Structure of cysteate acyltransferase, the condensation enzyme that initiates sulfonolipid biosynthesis by inhabitants of the gut microbiome

Abstract

Sulfonolipids (SL) are unusual lipids found in the outer membranes of Gram‐negative bacteria in the phylum Bacteroidetes. SL and its deacylated derivative, capnine, are sulfur analogs of ceramide‐1‐phosphate and sphingosine‐1‐phosphate, respectively. The structural similarity to key mammalian signaling molecules led us to investigate the biochemistry and distribution of SL production in inhabitants of the gut microbiome. Alistipes finegoldii, an anaerobic gut commensal contains two genes related to the bacterial serine palmitoyl transferase (Spt) identified in Sphingobacteriia.
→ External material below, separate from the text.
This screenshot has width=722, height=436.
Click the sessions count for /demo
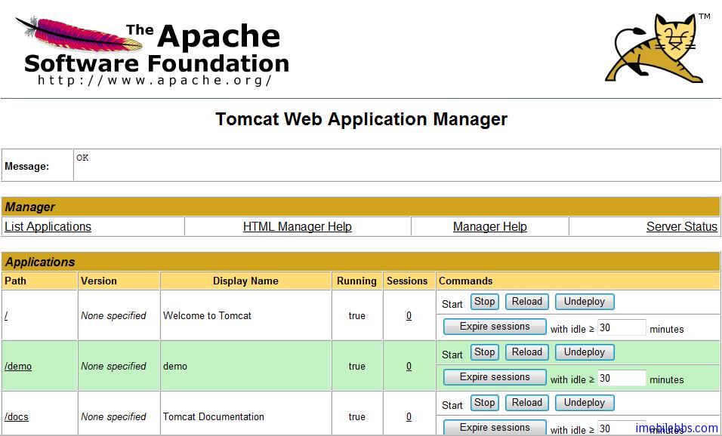[409, 366]
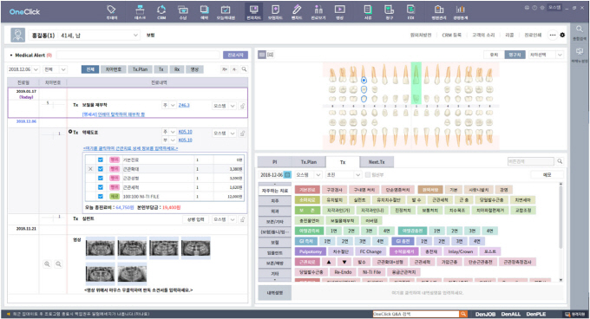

The two proteins were purified and the Afl_1224 gene product catalyzed the condensation of [14C]acyl‐acyl carrier protein and cysteate (3‐sulfo‐alanine). The product of cysteate acyltransferase (AfCat) was identified as 3‐ketocapnine by mass spectrometry. AfCat has a bound pyridoxal phosphate cofactor (PLP) that undergoes a spectral blue shift when exposed to cysteate consistent with the transition of a lysine‐aldimine complex to a substrate‐aldimine complex. We solved the crystal structure of dimeric AfCat using SAD phasing. AfCat has the prototypical fold enveloping the PLP cofactor bound to Lys‐251 found in Spt and has an electrostatic surface patch for ACP binding. AfCat is distinguished from Spt by its carboxy terminal domain that extends to interact with the amino terminus, an enlarged substrate binding site to accommodate and stabilize the negatively charged sulfono head group of cysteate, and the HAS motif in Spt is HAC in AfCat. These unique structural elements were used to identify SL producing organisms in metagenomic sequencing data from the gut microbiome that are responsible for SL and capnine in mammalian stool samples. Supported by GM034496.